-- Start --

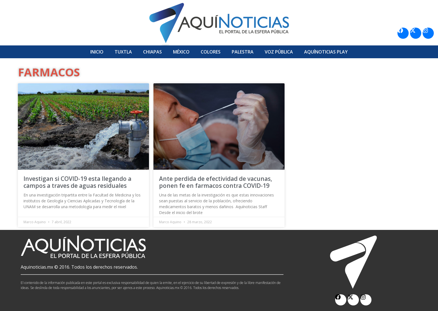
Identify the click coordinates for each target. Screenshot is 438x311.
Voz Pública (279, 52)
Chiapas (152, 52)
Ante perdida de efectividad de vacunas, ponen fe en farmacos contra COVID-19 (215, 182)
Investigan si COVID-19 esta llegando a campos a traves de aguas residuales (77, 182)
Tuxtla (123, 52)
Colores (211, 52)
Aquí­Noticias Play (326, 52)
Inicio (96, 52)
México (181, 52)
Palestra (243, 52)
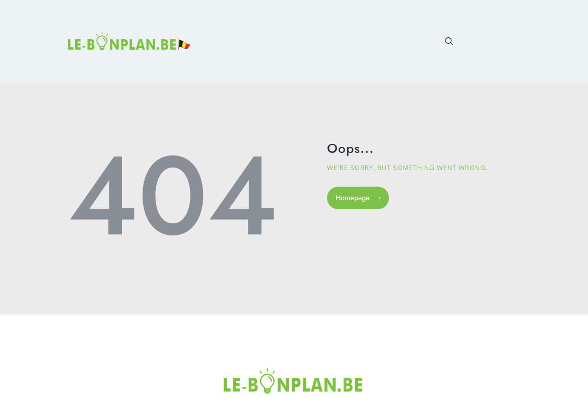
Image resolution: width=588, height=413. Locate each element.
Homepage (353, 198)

-- End --
-- Start --

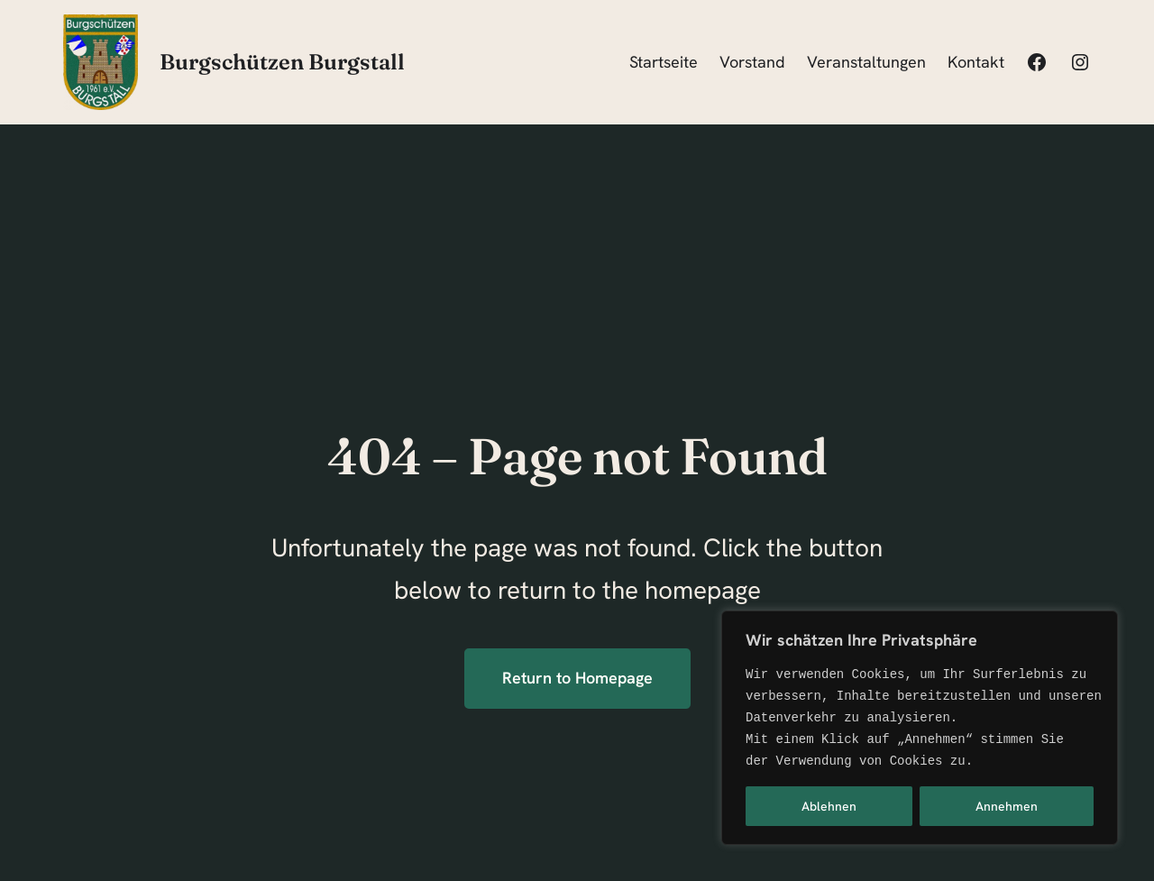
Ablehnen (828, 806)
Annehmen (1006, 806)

-- End --
-- Start --

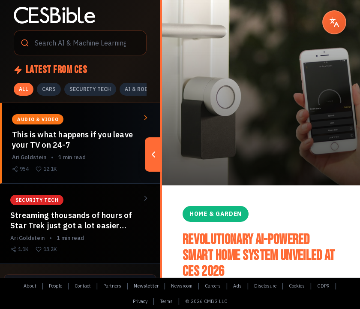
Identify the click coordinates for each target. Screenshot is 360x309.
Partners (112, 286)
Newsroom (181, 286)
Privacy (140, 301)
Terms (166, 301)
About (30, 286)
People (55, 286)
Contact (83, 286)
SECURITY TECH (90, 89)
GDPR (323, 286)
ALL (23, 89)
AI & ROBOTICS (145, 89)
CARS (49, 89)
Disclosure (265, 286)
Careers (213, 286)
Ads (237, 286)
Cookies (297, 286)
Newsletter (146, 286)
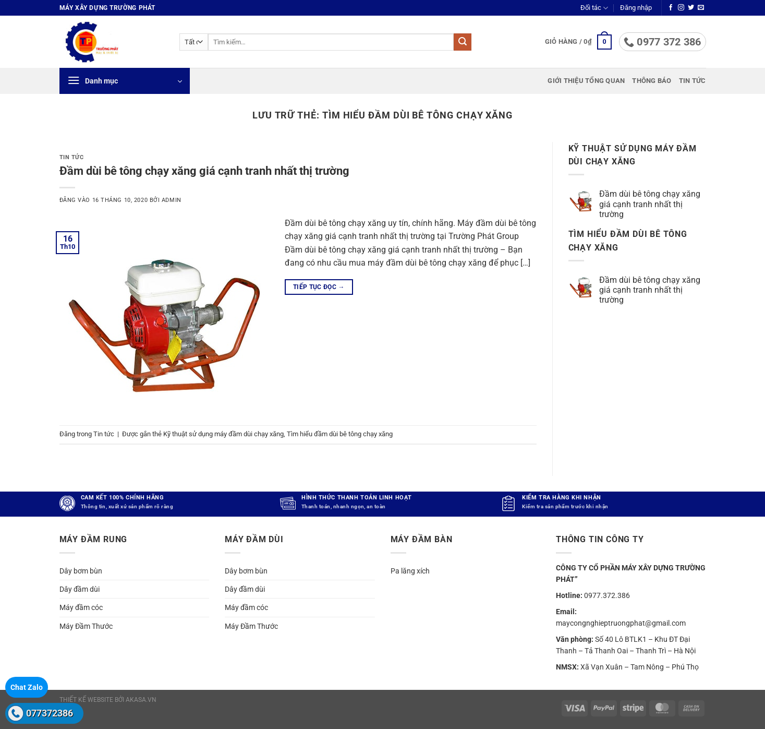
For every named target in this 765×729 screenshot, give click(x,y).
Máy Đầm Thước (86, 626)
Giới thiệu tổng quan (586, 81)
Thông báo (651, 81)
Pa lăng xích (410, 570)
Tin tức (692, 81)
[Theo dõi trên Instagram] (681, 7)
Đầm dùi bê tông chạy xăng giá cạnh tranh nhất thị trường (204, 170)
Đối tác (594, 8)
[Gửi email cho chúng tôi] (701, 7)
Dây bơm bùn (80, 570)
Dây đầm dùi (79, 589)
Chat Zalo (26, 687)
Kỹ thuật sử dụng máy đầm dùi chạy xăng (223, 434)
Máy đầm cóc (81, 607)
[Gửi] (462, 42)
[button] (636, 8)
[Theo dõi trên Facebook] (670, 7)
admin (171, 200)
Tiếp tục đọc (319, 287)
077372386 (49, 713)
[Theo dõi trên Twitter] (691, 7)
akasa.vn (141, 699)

-- End --

Given problem ::
Pick out every line of the data above that contains the word "Theo".

Exercise response ::
[Theo dõi trên Instagram] (681, 7)
[Theo dõi trên Facebook] (670, 7)
[Theo dõi trên Twitter] (691, 7)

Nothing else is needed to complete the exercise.